_Your task_:
Each line below needs to be duplicated without alteration.
####################
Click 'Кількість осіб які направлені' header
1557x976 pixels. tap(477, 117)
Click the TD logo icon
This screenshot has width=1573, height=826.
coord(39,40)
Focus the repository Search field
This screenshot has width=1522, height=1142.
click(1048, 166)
####################
_Answer below_:
Click 'Кількість осіб які направлені' header
1557x976 pixels. tap(477, 117)
Click the TD logo icon
This screenshot has width=1573, height=826.
coord(39,40)
Focus the repository Search field
This screenshot has width=1522, height=1142.
click(1048, 166)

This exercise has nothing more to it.